Andrea Siew, director of the service bureau for the legion’s dominion command, spent 28 years in naval intelligence before taking on an advocacy role with the organization. She applauds the direction the government took after a ruling on May 1, 2012, when Barnes stated that monthly Pension Act payments awarded to veterans with disabilities prior to April 2006 weren’t income and the government therefore couldn’t deduct them from the other benefits. The government chose not to appeal but instead negotiated a settlement with the assistance of University of British Columbia president Stephen Toope.
“They stopped the unfair practice, which has a huge impact in terms of the amount of money available to veterans,” says Siew. “They also made it retroactive — the first time that government has provided retroactive relief.” She also praises the decision to include everyone eligible in the deal. “There is no cut-off date,” she notes.
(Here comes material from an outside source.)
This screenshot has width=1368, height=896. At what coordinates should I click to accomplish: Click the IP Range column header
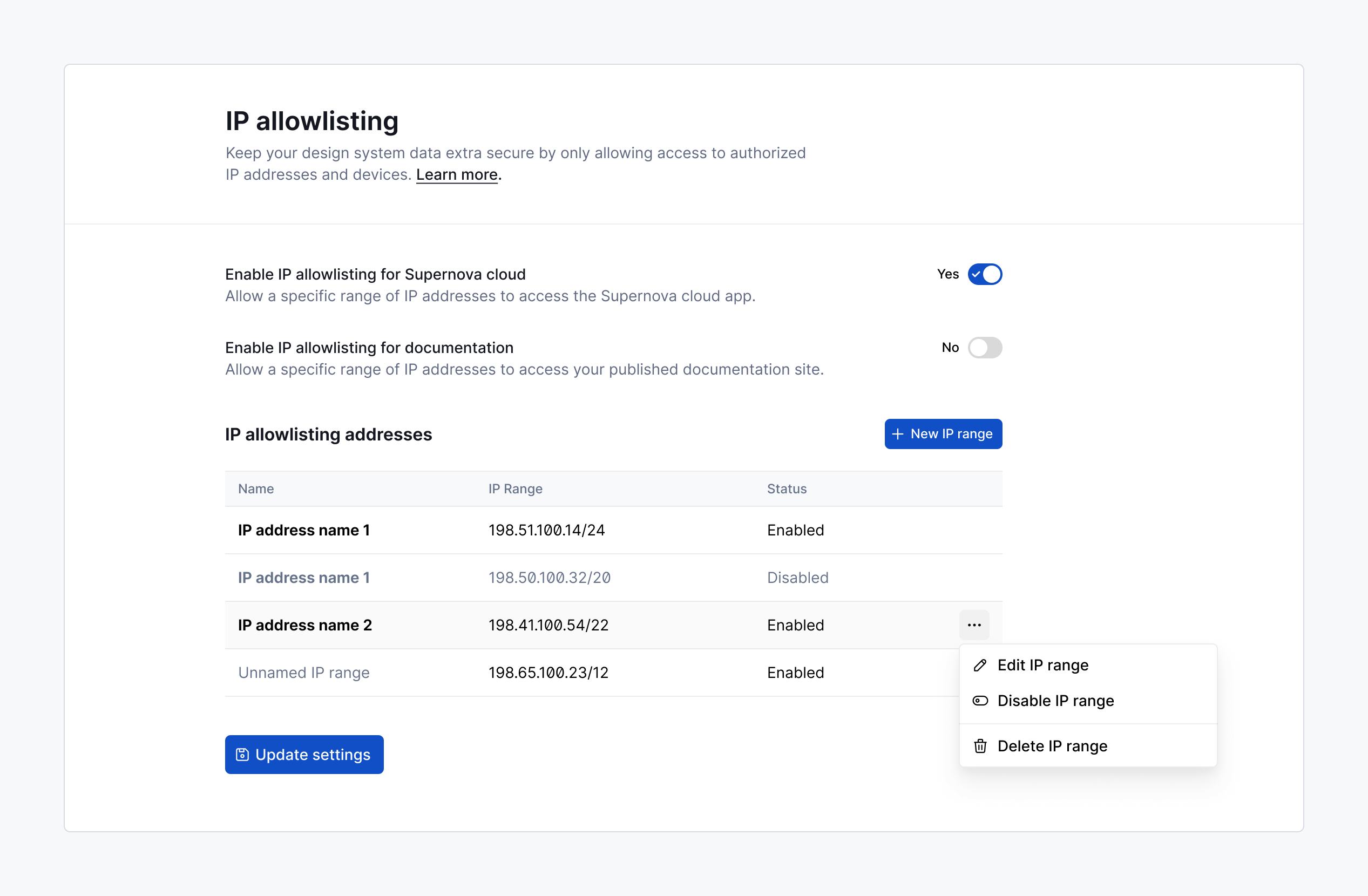(x=515, y=488)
Siew believes the settlement may set a precedent in other cases involving changes to policies and programs because of unfairness. “The whole issue of retroactivity is now firmly on the table.” She hopes it will lend weight to the legion’s battle over funeral and burial benefits that has yet to reach the courts. That dispute deals with both eligibility and amounts in the government’s provision of a funeral services grant.
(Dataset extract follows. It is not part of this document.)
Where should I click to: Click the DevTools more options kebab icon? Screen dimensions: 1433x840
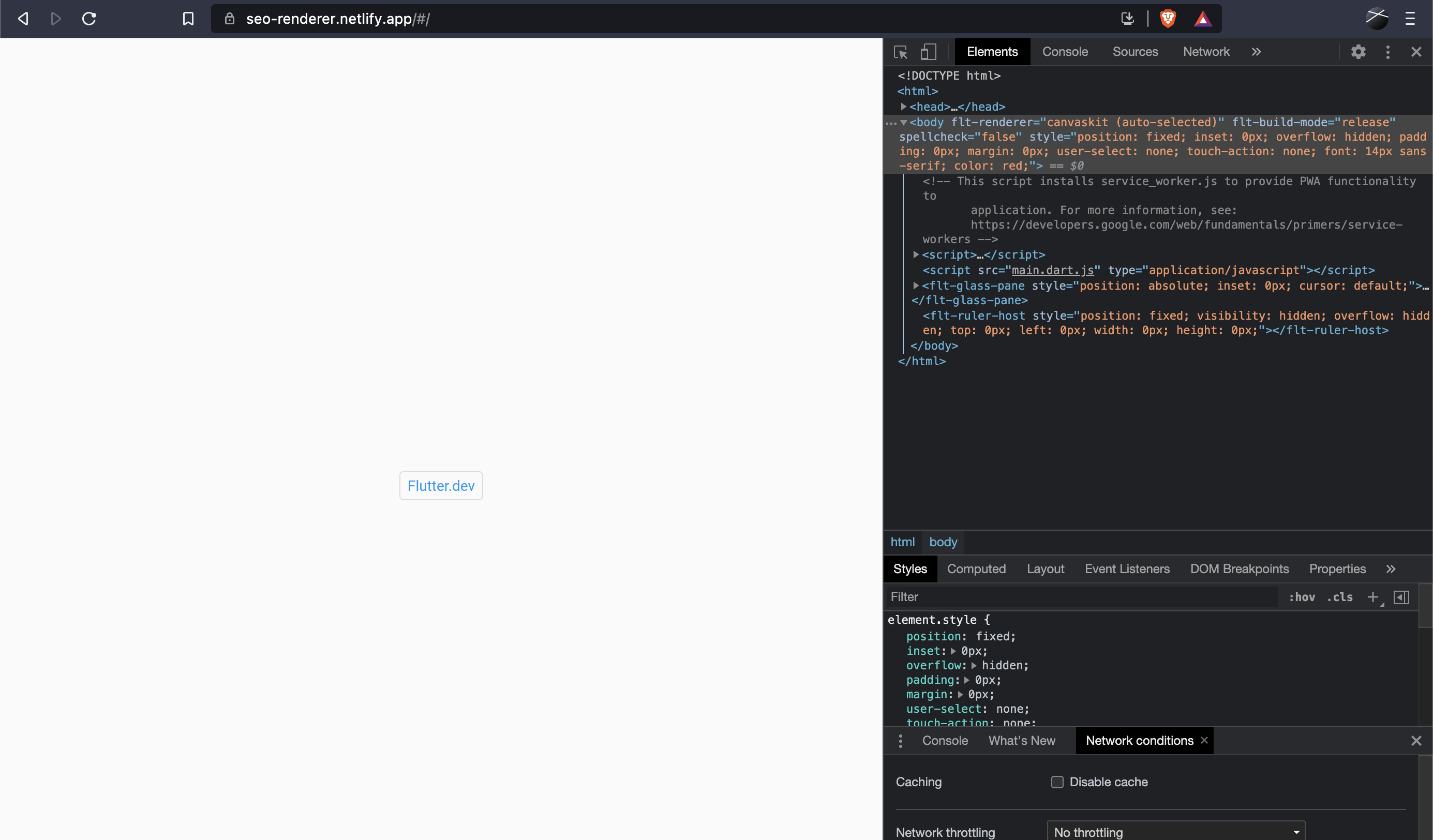(x=1388, y=51)
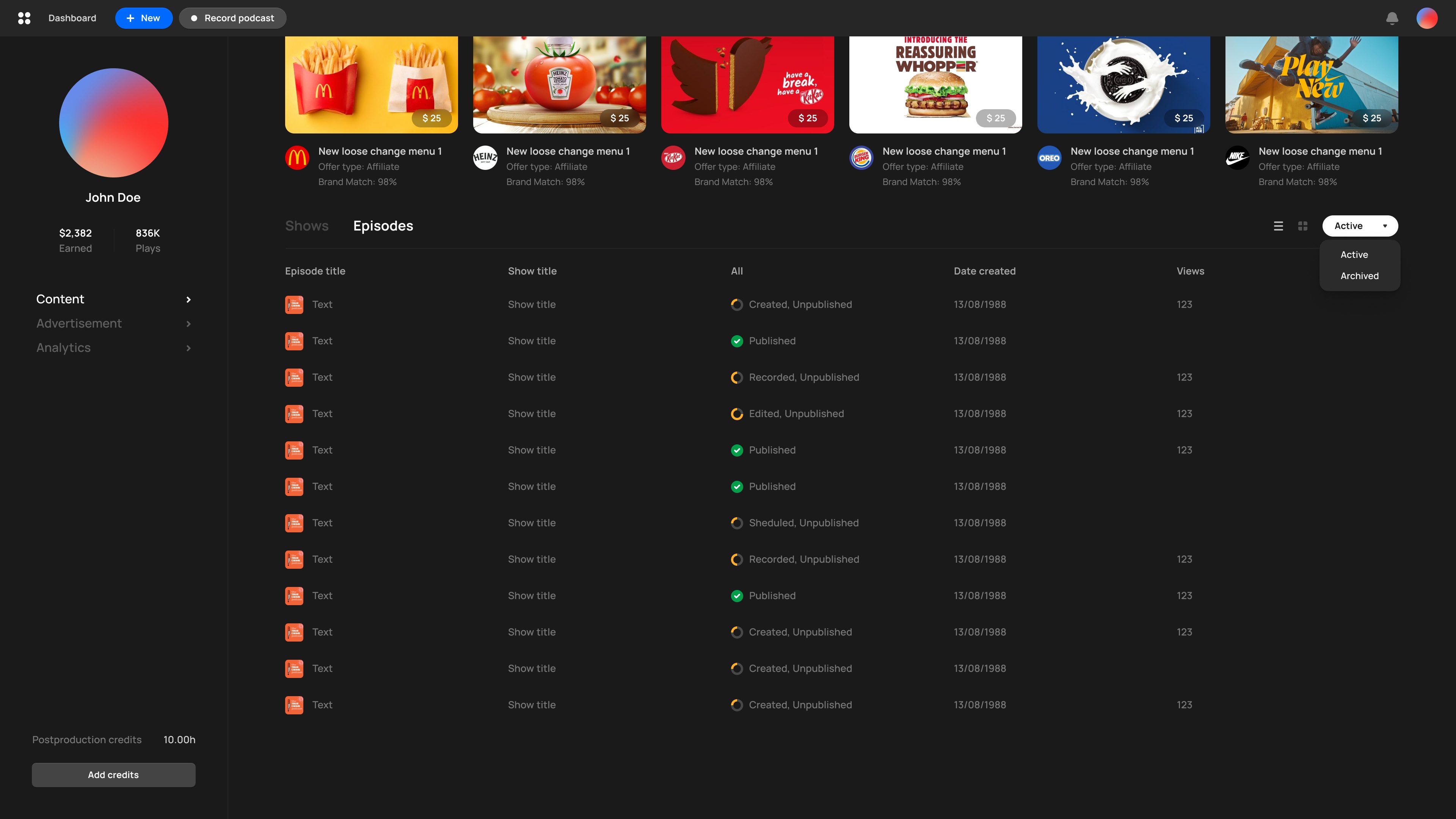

Currently, the government pays $3,600 for a funeral to low-income war veterans with less than $12,000 in assets. “The average cost of a funeral in Canada is $7,000 to $12,000 and it is not available to post-Korean War veterans,” says Siew. “It caveats and excludes many and is very proscriptive. It can only be used for various specified costs.”
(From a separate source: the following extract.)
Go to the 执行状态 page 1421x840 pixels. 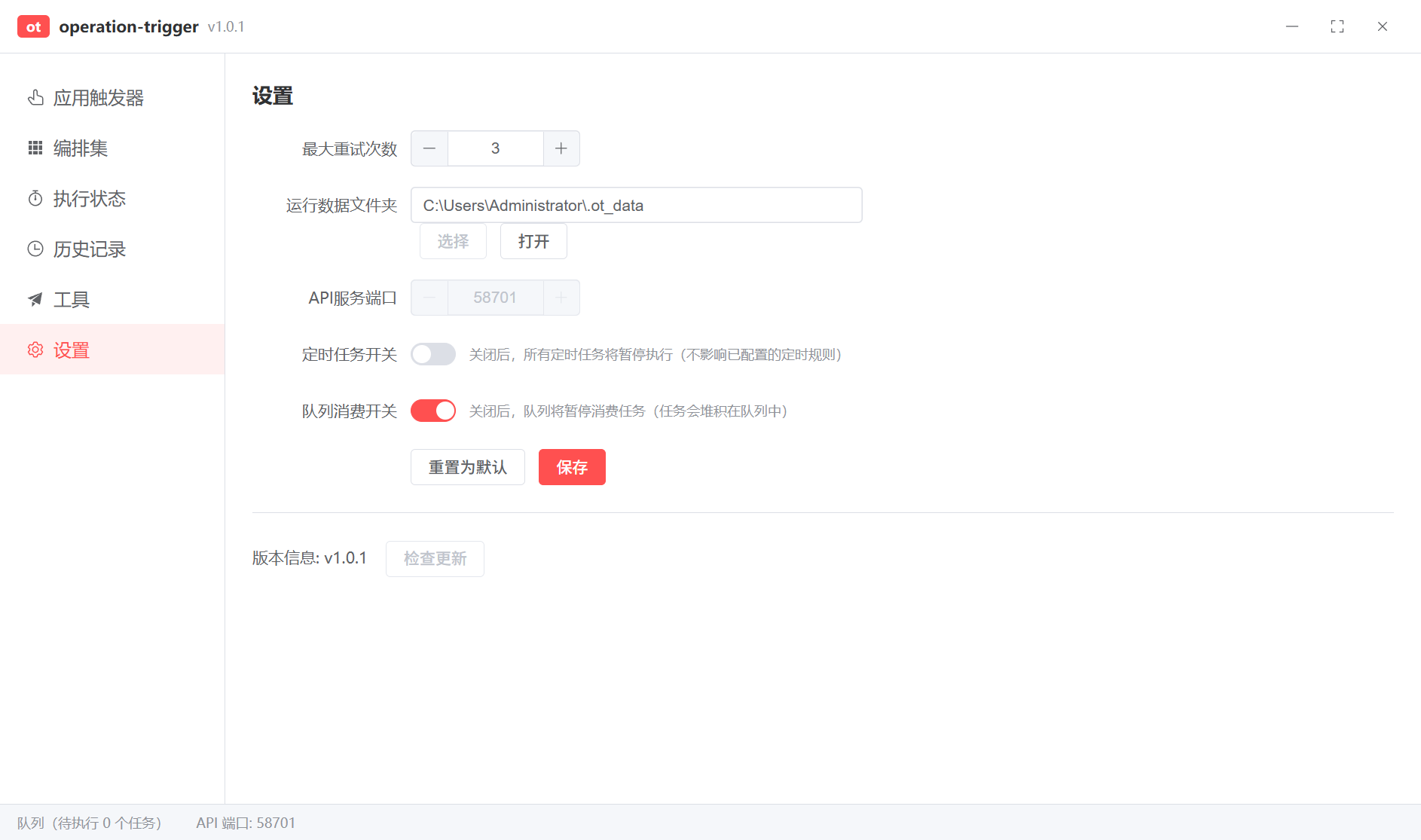pyautogui.click(x=90, y=199)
While the legion is concentrating on the policy perspective at present, the pension settlement gives Siew confidence that a legal approach can be successful. “It shows you can challenge the government. It takes a long time, but you can win.”
The most immediate beneficiary of the decision may be the RCMP in terms of its own class action challenging exactly the same clawback as the military. McInnes Cooper is on that file as well and the legion is advocating on the RCMP’s behalf. “We have already gone forward to the government and said that if it is an unfair practice for the Canadian Forces, then it should be considered an unfair practice for the RCMP as well,” says Siew.
Another legal matter that may get a boost is the Supreme Court of British Columbia class action lodged by Miller Thomson LLP on Oct. 30, 2012, challenging the 2006 new veterans’ charter. The statement of claim alleges the charter serves to reduce soldiers’ recompense by up to 50 per cent over their lifetimes and is therefore discriminatory and contrary to s. 15 of the Charter of Rights and Freedoms.
Don Sorochan of Miller Thomson says he takes heart from the disability settlement. “They spent seven years with the usual Department of Justice feet dragging but when they finally got to the merits, the government gave in. Hopefully, they have learnt the lesson that stalling tactics don’t work at the end of the day. We hope for a more constructive approach.”
So far, the Miller Thomson pro bono team has had only minimal contact with the government but lawyers learned in the last few weeks that it plans to oppose the certification motion. “Admittedly, ours is a much more complicated case,” says Sorochan. “There are not just legal issues but constitutional issues. Still, we hope there will be some movement as the merits show we are justified.”
The parties are jointly applying for judicial case management. “Our position will be that it should be treated with some urgency,” says Sorochan. “In the Halifax case, the veterans had already been approved for payments. In our case, many people haven’t been given proper compensation at all. They are suffering from that on a day-by-day basis.”